Gauge Theory and Integrability, I

TL;DR

This paper develops a detailed gauge theory approach to deriving solutions of the Yang-Baxter equation, including rational, trigonometric, elliptic, and dynamical types, with explicit Feynman diagram computations.

Contribution

It extends previous gauge theory methods to systematically derive and compute various solutions of the Yang-Baxter equation, clarifying their origins and properties.

Findings

Explicit computation of R-matrix contributions via Feynman diagrams

Derivation of rational, trigonometric, and elliptic solutions within gauge theory

Explanation of the emergence of the dynamical Yang-Baxter equation

Abstract

Several years ago, it was proposed that the usual solutions of the Yang-Baxter equation associated to Lie groups can be deduced in a systematic way from four-dimensional gauge theory. In the present paper, we extend this picture, fill in many details, and present the arguments in a concrete and down-to-earth way.
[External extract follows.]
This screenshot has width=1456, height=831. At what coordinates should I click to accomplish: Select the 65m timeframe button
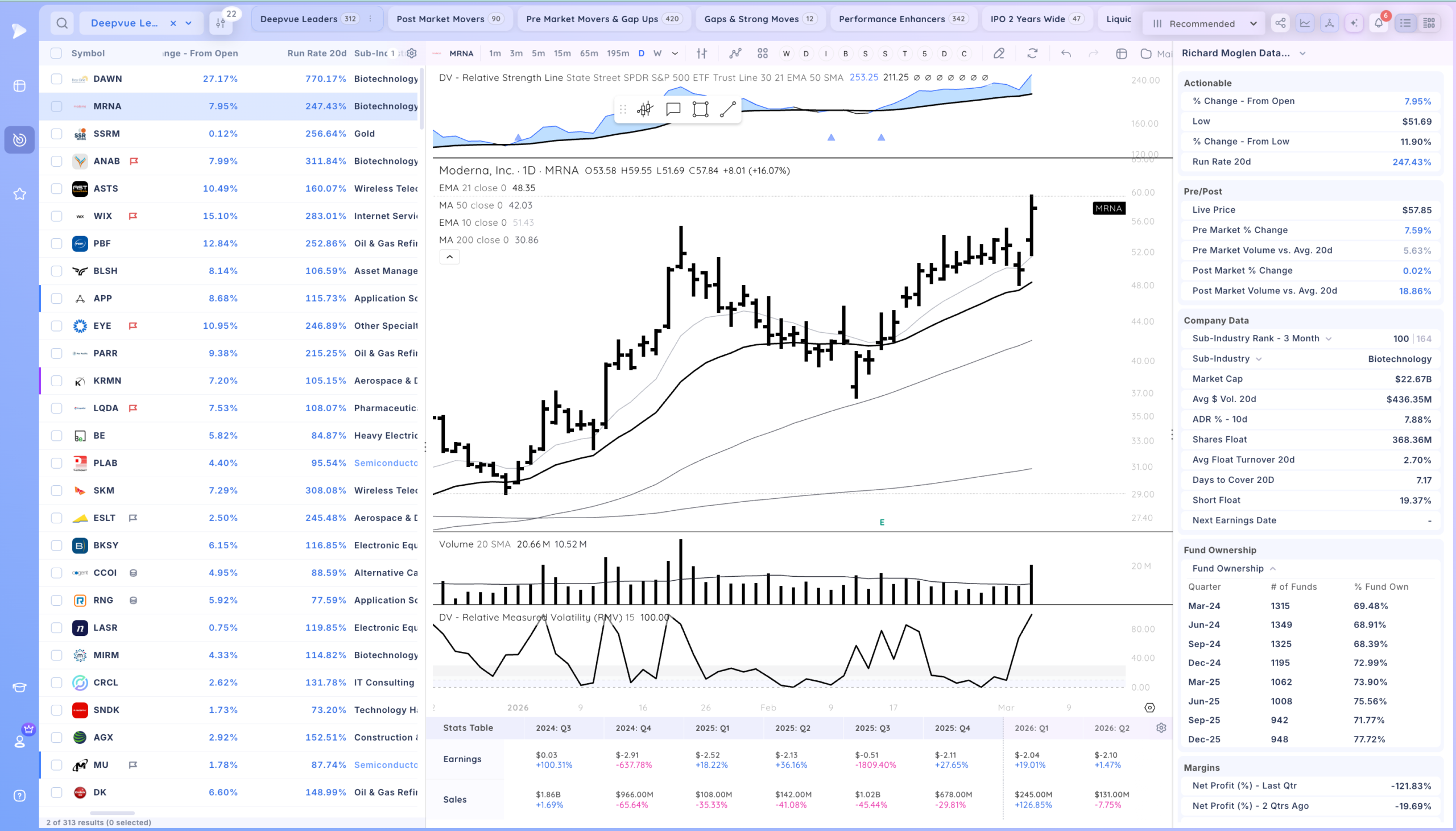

Many interesting effects, including the leading nontrivial contributions to the $R$-matrix, the operator product expansion of line operators, the framing anomaly, and the quantum deformation that leads from $\mathfrak{g}[[z]]$ to the Yangian, are computed explicitly via Feynman diagrams. We explain how rational, trigonometric, and elliptic solutions of the Yang-Baxter equation arise in this framework, along with a generalization that is known as the dynamical Yang-Baxter equation.